Both clonidine and sevoflurane are interesting drugs for anaesthesia in maxillo-facial surgery. The present study was performed to discover how far it is possible to combine the benefits of sevoflurane (fast modulation of depth of anaesthesia, rapid emergence and recovery) and clonidine (reduction of perioperative stress response, prophylaxis of postoperative shivering, analgetic, antiemetic and anaesthetic-saving effect) without compromising the pharmacokinetic of sevoflurane. Twenty-eight patients were included in the present double-blinded prospective study. These patients were randomly treated with an infusion of 4 micrograms kg-1 clonidine (group 1) or a placebo (group 2) preoperatively. For anaesthesia a standardized procedure with fentanyl, propofol, rocuronium, N2O/O2/sevoflurane and an antiemetic prophylaxis with DHB was performed. The depth of anaesthesia was controlled by using spectral edge frequency (target--SEF90 = 10 Hz).

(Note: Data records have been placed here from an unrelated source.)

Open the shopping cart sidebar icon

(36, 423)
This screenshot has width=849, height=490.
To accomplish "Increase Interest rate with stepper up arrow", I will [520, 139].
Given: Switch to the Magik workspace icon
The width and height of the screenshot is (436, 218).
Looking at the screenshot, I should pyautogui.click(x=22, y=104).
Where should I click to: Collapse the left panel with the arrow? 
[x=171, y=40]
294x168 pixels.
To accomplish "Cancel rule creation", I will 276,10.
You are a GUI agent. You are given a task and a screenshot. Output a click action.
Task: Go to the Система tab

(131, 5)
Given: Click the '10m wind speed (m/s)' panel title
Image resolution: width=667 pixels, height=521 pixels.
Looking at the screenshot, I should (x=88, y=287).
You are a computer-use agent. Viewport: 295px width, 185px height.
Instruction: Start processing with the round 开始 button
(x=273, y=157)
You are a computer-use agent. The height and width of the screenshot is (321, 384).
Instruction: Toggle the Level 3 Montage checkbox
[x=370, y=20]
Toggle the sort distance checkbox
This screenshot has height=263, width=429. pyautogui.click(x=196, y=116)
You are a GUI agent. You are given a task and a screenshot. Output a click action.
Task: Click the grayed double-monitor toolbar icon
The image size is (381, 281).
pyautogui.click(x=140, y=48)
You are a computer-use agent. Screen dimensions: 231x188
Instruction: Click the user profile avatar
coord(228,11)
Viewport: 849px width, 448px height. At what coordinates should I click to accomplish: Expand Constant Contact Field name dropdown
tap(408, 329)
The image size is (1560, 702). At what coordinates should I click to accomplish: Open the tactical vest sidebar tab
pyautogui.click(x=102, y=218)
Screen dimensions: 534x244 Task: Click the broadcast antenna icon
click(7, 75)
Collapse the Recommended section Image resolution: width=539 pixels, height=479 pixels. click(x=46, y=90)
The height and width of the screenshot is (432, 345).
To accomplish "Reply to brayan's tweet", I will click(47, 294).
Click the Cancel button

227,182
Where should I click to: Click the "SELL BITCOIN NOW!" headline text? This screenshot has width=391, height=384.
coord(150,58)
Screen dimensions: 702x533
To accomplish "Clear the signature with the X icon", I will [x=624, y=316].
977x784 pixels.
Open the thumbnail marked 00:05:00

Perioperative stress response was assessed by noting the effects on haemodynamic parameters (MAP, heart rate), and emergence and recovery were assessed by using established standardized tests. We confirmed the anaesthetic-saving property of clonidine only for fentanyl (-20%). On the other hand, there was no difference in MAC-sevoflurane values between the groups in keeping a steady target--SEF90 (1.62 +/- 0.26 versus 1.65 +/- 0.24 vol.%). The time until emergence and recovery was not significantly different. Even the occurrence of PONV, the VAS level or the postoperative analgesic requirement did not differ in the two groups. However, the incidence of postoperative shivering was significantly higher in the placebo group. The stress response to intubation or extubation was lower in the clonidine group. The haemodynamic parameters in the clonidine group were intraoperatively always below the baseline, in some cases by more than 20%, making therapy for hypotension or bradycardia frequently necessary. Postoperatively, the majority of the patients showed similar changes in these parameters, but did not reach the 20% mark. Preoperative clonidine comedication seems to complicate the management of anaesthesia. On the other hand, it is beneficial during the early postoperative period (e.g. stability in haemodynamics, prophylaxis of shivering) without compromising emergence and recovery. Our results show that therapy with clonidine should be better placed at the end of anaesthesia.